O Brasil foi sua primeira parada num giro internacional, o primeiro desde que assumiu a posição. Em sua passagem por São Paulo, no começo de dezembro, a diplomata que serviu como embaixadora em Malta pelos quatro anos finais da gestão Barack Obama não esbarrou com muitas pessoas negras como ela.


“Certamente notei que a maioria das pessoas que vi era branca. Com certeza mais claras do que eu. E sabendo que a população é próxima do 50%-50% [negros e brancos], eu me perguntei: ‘Ok, cadê todo o resto?’”


A diplomata reconhece que a agenda da diversidade provoca o efeito “backlash”, como chamamos um rebote agressivo de grupos relutantes a mudanças sociais em marcha. Daí a robustez da ultradireita hoje, com sua aversão a pautas identitárias em ascensão. Aqui Abercrombie-Winstanley vai de Nina Simone: “Em 1976, ela escreveu uma canção chamada ‘Backlash Blues’. Então não é um tema novo.”


Leia também: Pela primeira vez, três diplomatas negros brasileiros ocupam postos em Washington


“Se quiser ver 100% de pretos, vá para Congo ou Nigéria”


O presidente da Fundação Palmares, Sérgio Camargo, publicou em seu Twitter, na segunda-feira (3), críticas a declaração da chefe de Diversidade e Inclusão do Departamento de Joe Biden ao ver muitos brancos no Brasil.

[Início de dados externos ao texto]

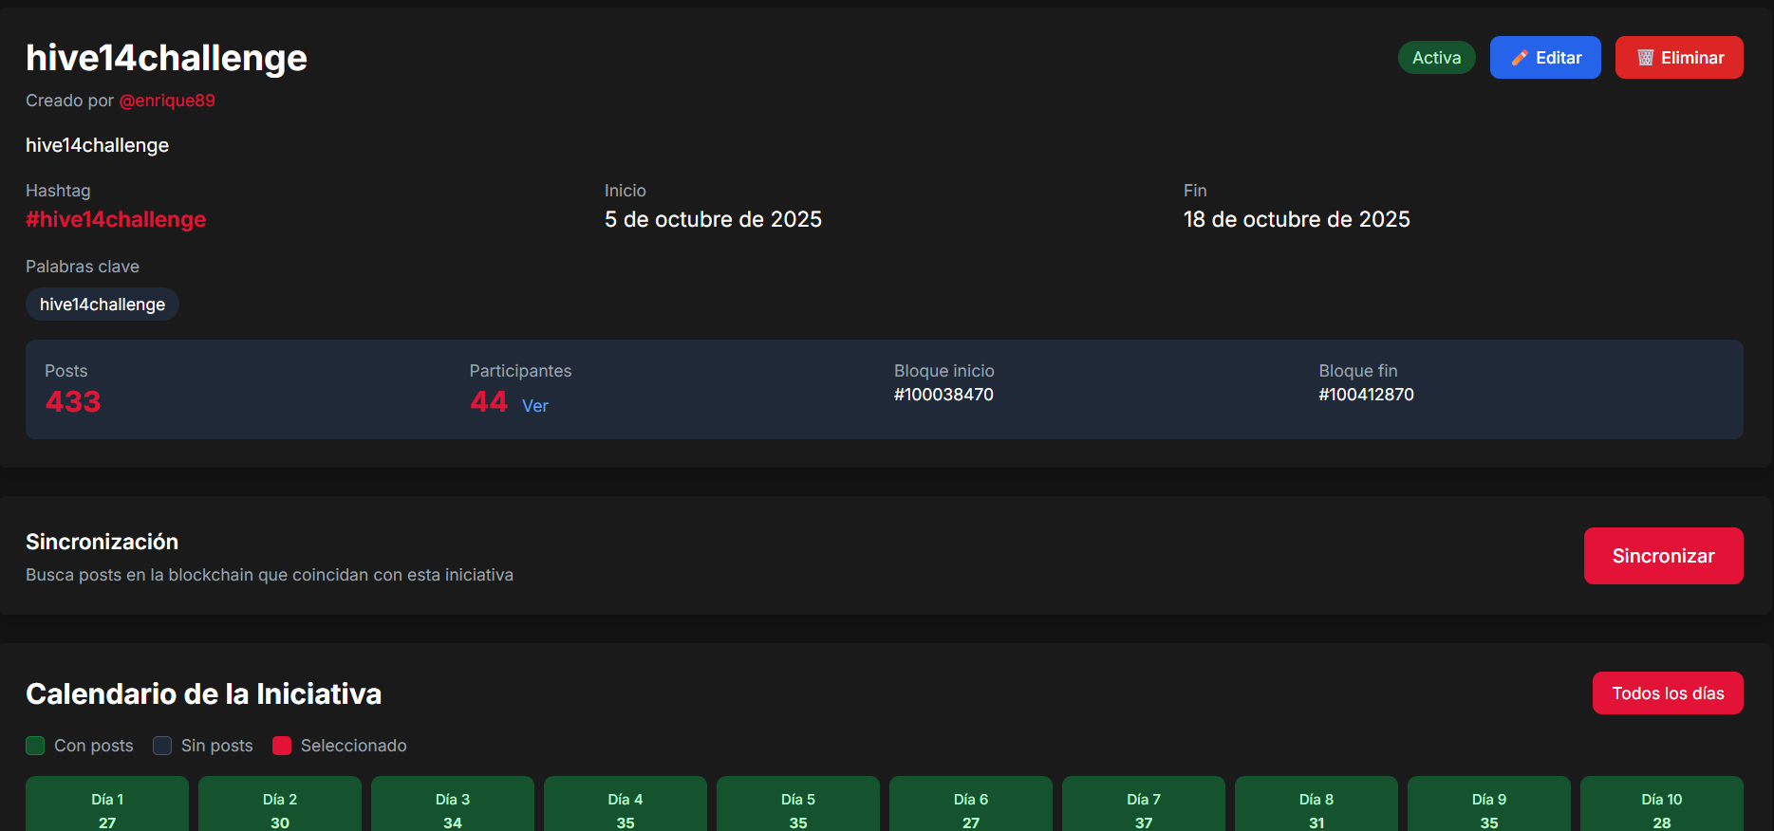Choose Día 10 in the calendar
This screenshot has height=831, width=1774.
pyautogui.click(x=1661, y=808)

Camargo rebateu: “Se ela quiser ver 100% de pretos, sugiro uma estada no Congo e na Nigéria.” , escreveu em um trecho da publicação em que compartilhou com seus seguidores.


“No Brasil, negros são apenas 9,4% da população (IBGE). Se ela quiser ver 100% de pretos, sugiro uma estada no Congo e na Nigéria. Acho que já temos excesso de negros vitimistas e não precisamos que os de fora venham dar palpite aqui, dizendo mais do mesmo.”, escreveu na postagem.


A declaração de Sérgio camargo é errônea e equivocada. Segundo o IBGE, 56,1% dos brasileiros se declaram negros, grupo que reúne pretos e pardos.